**Exercise brief**
Which lines in the entries below contain the string "width"? Pick out each of those lines and copy it.

[Saved entries]
────────

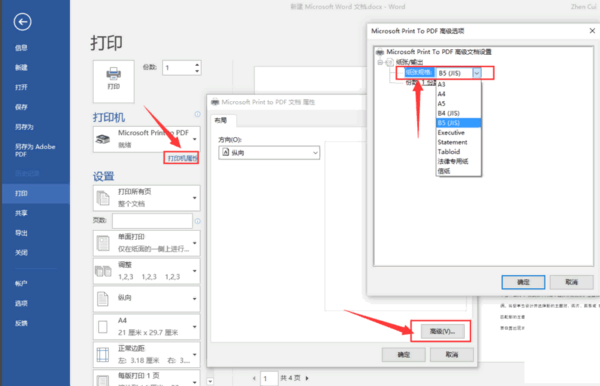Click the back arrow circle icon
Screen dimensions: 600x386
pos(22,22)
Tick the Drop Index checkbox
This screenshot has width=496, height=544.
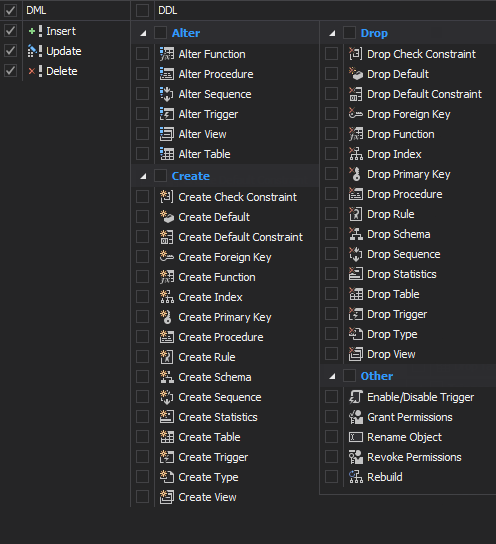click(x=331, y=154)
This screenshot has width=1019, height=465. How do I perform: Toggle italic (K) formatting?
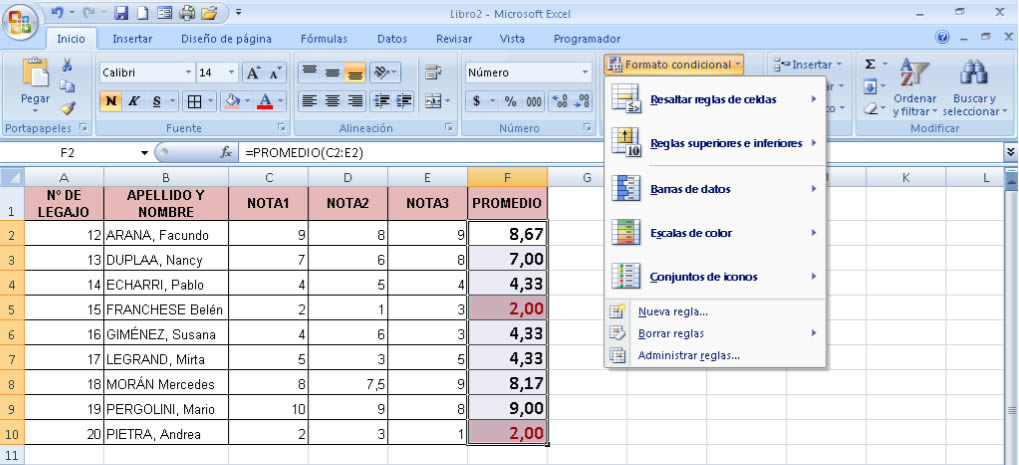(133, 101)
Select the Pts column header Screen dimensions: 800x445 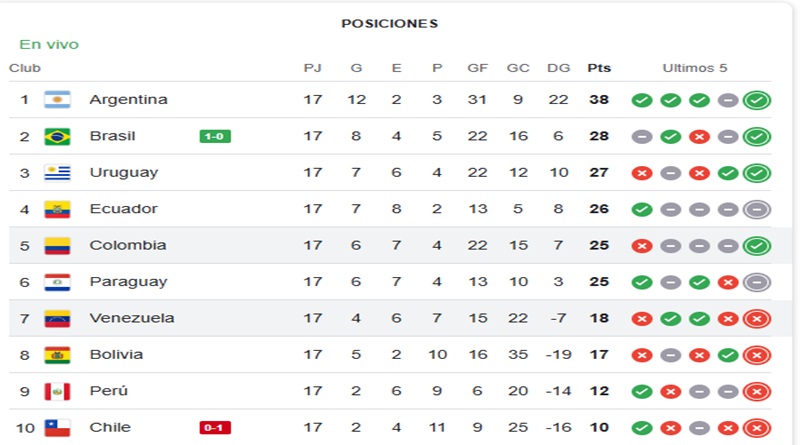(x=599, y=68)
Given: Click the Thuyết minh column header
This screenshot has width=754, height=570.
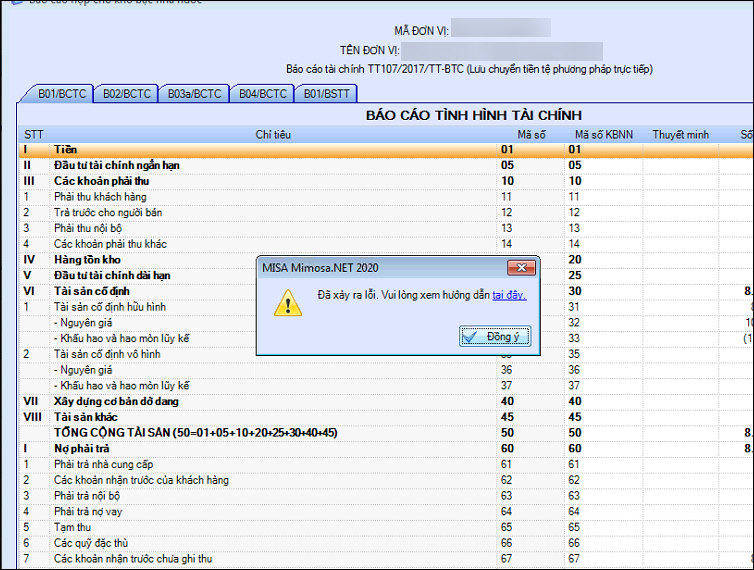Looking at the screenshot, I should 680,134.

────────

**Solution to this task**
This screenshot has width=496, height=544.
This screenshot has width=1019, height=465. How do I perform: Toggle italic (K) formatting?
This screenshot has width=754, height=570.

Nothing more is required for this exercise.